Comments

1
Surely the issue isn't the ethnic identity of Mr. Martin but whether directing the "Best Documentary" should be distinguished from winning "Best Director"?
2
Good Afternoon Mr. Martin,
I, for one viewed and enjoyed yours & Dan Lindsay's extraordinary documentary, "The Undefeated". All I can say is, Congratulations on your Academy Award on a fine piece of art.
3
I wasn't happy about McQueen not getting Best Director either, but it bears pointing out that the guy who did, Alfonso Cuarón, is Latino, born in Mexico, and a white American male hasn't won the Best Director award since the Coen Brothers in '07.
4
Yankees Suck!

just sayin'
5
Holy crap, what a babe!
6
If a small survey of the few children of Academy voters I know (of) is correct, most voters do not care about their ballots and let their children do it for them. Case in point: how else would Triple Six Mafia win an oscar?
7
The guy looks American to me. Sadly, too many Americans don't really know what we look like, and they just figure if it ain't some white guy, it ain't really American. Which is ludicrous. Americans look like everybody else, except they look uniquely American. It's weird that way.
8
Oh, America, will you ever grow the fuck up?
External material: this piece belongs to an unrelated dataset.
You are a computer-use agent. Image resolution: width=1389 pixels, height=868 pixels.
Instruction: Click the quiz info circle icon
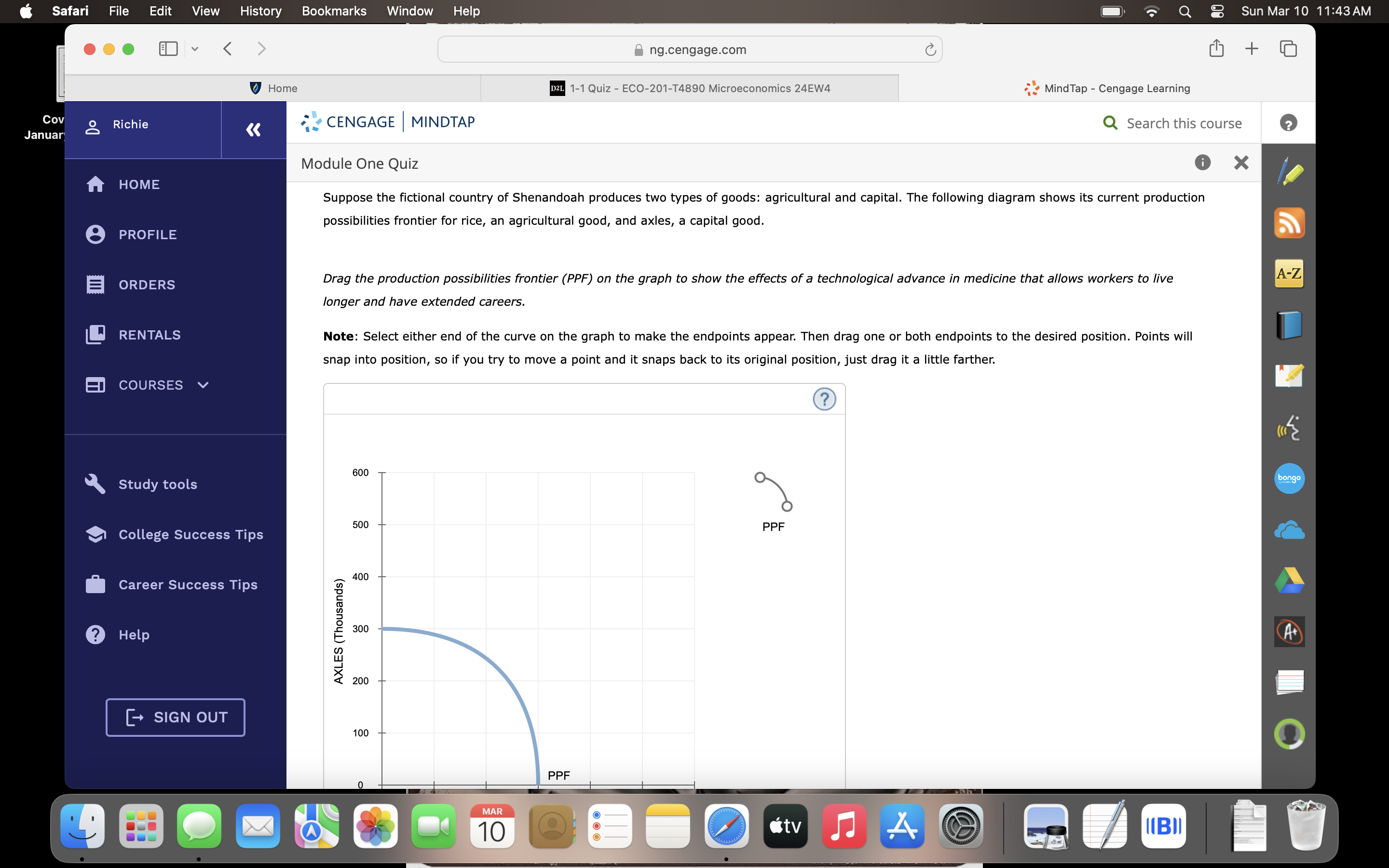[1202, 163]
Will the American identity ever expand to encompass all who are Americans?

My body is not the sum of me or my identity.

What you see when you look at me reveals you; it does not inform you about me.

Ignorance reveals only itself.
9
Oomph. Tricky subject. As a mixed kid who was born and lived abroad until the age of ten and went to private schools (and thus never "sounded" or "acted" black), I've always felt a lot of ambivalence towards our propensity to hail mixed people as the first black this or that. I remember being really annoyed watching Halle Berry's tearful speech as the First Black Woman to Win Best Actress, seeing it in part as a negation of the white woman who raised her. Similar feelings arose later with our First Black President, another Halfrican who was raised partially abroad by a white woman. Obviously, people have a right to identify however they want to, but a lot of times I wonder if it's fully their choice or at least partially influenced by society's desire that you keep things simple and just be one or the other.
10
@9 Spot on. Agree.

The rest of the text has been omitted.